Ashland University Environmental Lecture Series to Focus on ‘The Ecology of Urban Living’

9/7/12 ASHLAND, Ohio – Ashland University’s 21st Environmental Lecture Series features the theme of “The Ecology of Urban Living” and starts with a talk on Thursday, Sept. 20.  All lectures in the series are free and open to the public.

Seventy-nine percent of the U.S. population and 51 percent of the world’s population now live in urban areas. The realities of city living include high-density development, the importation of resources, export of wastes, and demand for the infrastructure needed to support quality of life.

Cities boast both environmental positives and negatives, but above all, cities may seem quite apart from the natural world. Is this really the case? Can nature thrive in the city? Can cities be sustainable systems? This series will include speakers who are urban ecology experts. Planned topics include urban agriculture, wildlife, water resources management, and how urban planning helps or harms beneficial natural functions.

The year’s series will begin on Sept. 20 with Dr. Anne Jefferson, assistant professor of geology at Kent State University, presenting a talk titled “The Science of Streams in the City.” This lecture will be at 7:30 p.m. in the Hawkins-Conard Student Center Auditorium.

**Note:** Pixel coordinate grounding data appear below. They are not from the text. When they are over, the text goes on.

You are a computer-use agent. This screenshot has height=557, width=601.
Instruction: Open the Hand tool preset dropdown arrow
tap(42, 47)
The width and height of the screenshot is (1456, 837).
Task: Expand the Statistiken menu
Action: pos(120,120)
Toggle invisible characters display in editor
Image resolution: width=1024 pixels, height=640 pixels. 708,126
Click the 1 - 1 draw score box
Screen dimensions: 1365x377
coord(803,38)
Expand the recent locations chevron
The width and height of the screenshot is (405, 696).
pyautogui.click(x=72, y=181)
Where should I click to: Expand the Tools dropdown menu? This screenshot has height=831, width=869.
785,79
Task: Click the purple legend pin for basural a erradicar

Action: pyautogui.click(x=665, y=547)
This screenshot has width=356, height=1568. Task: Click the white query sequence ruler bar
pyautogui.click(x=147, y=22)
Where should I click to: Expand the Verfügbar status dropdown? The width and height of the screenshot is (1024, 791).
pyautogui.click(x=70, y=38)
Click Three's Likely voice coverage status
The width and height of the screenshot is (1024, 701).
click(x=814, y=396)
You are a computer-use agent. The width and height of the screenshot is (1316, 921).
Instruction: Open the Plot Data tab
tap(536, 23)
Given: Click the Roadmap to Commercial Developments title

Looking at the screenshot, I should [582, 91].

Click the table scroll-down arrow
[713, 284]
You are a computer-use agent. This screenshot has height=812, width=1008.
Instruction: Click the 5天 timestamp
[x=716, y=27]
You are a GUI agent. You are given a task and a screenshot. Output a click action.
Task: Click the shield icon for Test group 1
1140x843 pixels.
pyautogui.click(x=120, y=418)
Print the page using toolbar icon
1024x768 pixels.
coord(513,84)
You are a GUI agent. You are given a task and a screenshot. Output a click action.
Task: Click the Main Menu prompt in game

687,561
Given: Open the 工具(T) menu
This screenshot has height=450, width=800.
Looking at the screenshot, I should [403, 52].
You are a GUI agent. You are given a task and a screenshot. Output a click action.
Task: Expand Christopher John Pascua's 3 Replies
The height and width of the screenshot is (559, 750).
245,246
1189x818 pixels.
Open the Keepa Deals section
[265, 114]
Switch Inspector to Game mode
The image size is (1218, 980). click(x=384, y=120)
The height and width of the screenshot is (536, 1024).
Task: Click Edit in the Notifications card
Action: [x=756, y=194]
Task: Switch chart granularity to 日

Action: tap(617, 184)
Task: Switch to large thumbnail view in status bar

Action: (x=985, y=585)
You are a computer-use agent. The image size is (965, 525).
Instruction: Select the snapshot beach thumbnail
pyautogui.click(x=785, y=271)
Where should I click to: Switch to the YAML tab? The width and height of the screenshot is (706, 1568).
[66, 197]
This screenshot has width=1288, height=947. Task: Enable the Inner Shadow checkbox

A hydrologist studies the movement, distribution and quality of water on Earth. When land is developed for urban uses, there are a number of hydrological changes that typically occur. The conversion of large areas of land surface from vegetated soils to impervious pavements and rooftops tends to increase storm flows and may reduce groundwater recharge. Underground pipe networks can recharge or contaminate groundwater and streams. Some headwater streams may be completely buried or converted to culverts. Where streams remain, higher peak flows cause erosion in stream channels, and water quality and ecosystems may be substantially degraded relative to undeveloped waters.

The science of urban hydrology focuses on understanding how water flows in cities and how human activities can contribute to the maintenance or restoration of aquatic ecosystems in urbanized areas. Strategies like storm water management structures and stream restoration can be used to mitigate some urban impacts. The presentation will describe the hydrological changes that accompany urban development and discuss some areas of current research in urban hydrology.

For updates and further information on the series, see  http://www.ashland.edu/departments/environmental-science/lecture-series.

Other lectures in this year’s series are also scheduled and include: 

  • On Oct. 11, Dr. Prawinder Grewal, professor of entomology at the Ohio State University’s Ohio Agriculture Research and Development Center, will present a talk titled "Urban Agriculture." This will be held at 7:30 p.m. in the Hawkins-Conard Student Center Auditorium.
  • On Jan. 31, Terry Schwarz, director of Kent State University’s Cleveland Urban Design Collaborative, will speak on "Urban Obsolescence and the Adaptive Values of Cities."
  • On March 21, Dr. Stanley Gehrt, associate professor of environmental and natural resources for The Ohio State University, will also speak on coyote and other large wildlife in urban ecosystems. 

Current support for the lecture series is provided by a grant from the Lubrizol Foundation and additional support from Ashland University. Past series have been supported by Ashland University and grants from the GTE Foundation and the Fran and Warren Rupp Foundation.

Ashland University, ranked in the top 200 colleges and universities in U.S. News and World Report’s National Universities category for 2012, is a mid-sized, private university conveniently located a short distance from Akron, Cleveland and Columbus, Ohio. Ashland University (www.ashland.edu) values the individual student and offers a unique educational experience that combines the challenge of strong, applied academic programs with a faculty and staff who build nurturing relationships with their students.